The humbug effect is kicking in. Tube stations are filled with people who stop dead at the foots of escalators, pavements with people walking very, very slowly ("No, honestly, Deirdre, there wasn't a hint of gold on the pavement in Oxford Street'').
The reason that Oxford Street is no longer paved with gold is because all the Essex sharks long since nicked it as coating for fake Rolex Oysters to sell to people who want to get them ripped off their wrists at traffic lights.
Six hours later, I have accrued a bottle of wood-stripper, wax polish, a silver cloth, multiple cleaning products and a beeping keyring.

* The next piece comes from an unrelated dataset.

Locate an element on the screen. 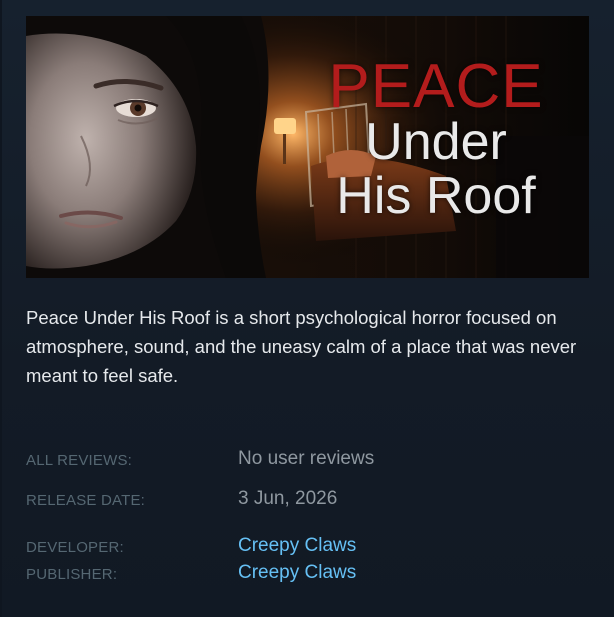 The image size is (614, 617). developer-link: Creepy Claws is located at coordinates (297, 546).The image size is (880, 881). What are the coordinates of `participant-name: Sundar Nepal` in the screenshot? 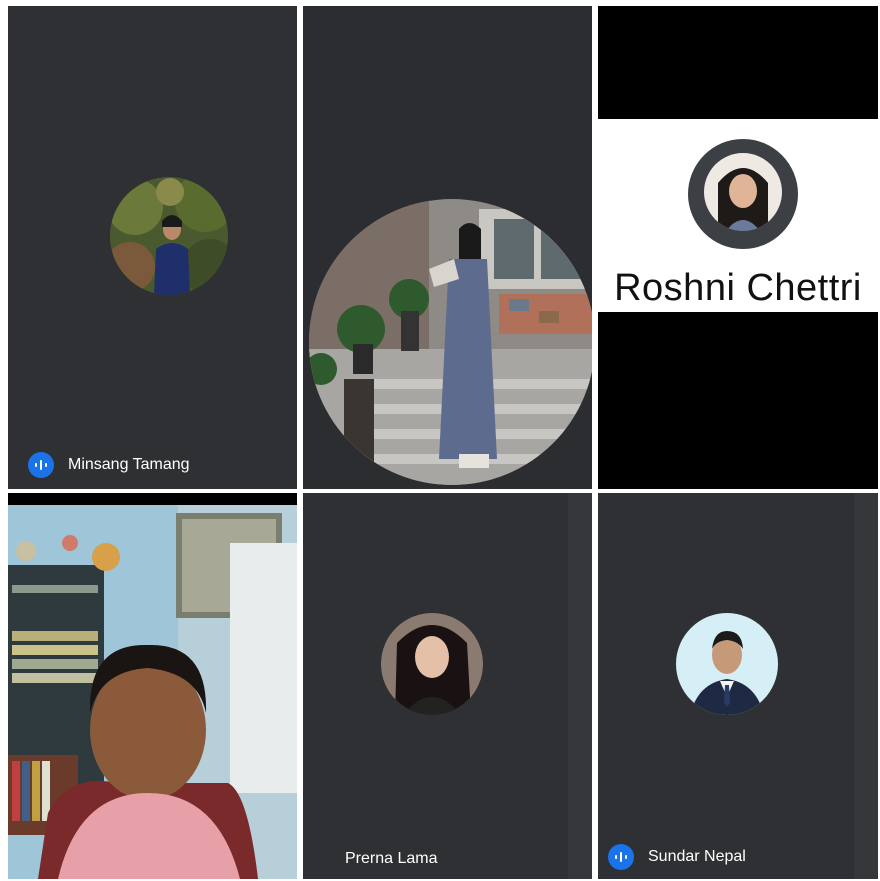 It's located at (697, 856).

In theory, the keyring sings back when you whistle. In practice it responds to taxi engines, voices, clattering dishes, the thumping of tables in Kyoto, and remains obdurately silent when you put your lips together and blow.
The only tune that elicits a response from this miracle of Taiwanese engineering is Prepare Ye the Way of the Lord from Jesus Christ Superstar.
Jesus Christ is about right. By Saturday, it has spent three days in the zip pocket of my handbag. The looming postal deadline and the urgent need to buy presents drags me to Oxford Street.
I pay pounds 70 for a dress in the distant hope that someone, somewhere, might have a party.
All is hell. I plod behind a string of yokels going "Ooh, Deidre, have you seen this Cartier watch? Only a fiver, and they're real diamonds".
At the bus stop a woman with those large-frame specs that opticians keep persuading people are flattering stares at me. Each time I look up, she's still gazing.
My neck hairs prickle. Maybe she's got a knife in her bag. Maybe she knows my parents.
I light a cigarette, and on cue the bus comes. Leap to the platform, aware that she is still watching. Turn and glare back, notice she has been buying clothes from the same shop as I have.
Go up to the front, swear to spend next December in Saudi Arabia, sink into a trance.
We reach Sloane Street. Please God, those presents will turn up in Harvey Nicks.
Stand up, grope for my shopping bag, realise that the the last time I saw it it was dangling from big-frame-specs-woman's wrist.
I slap my forehead, groan in disbelief. From the depths of my handbag, the keyring beeps in sympathy.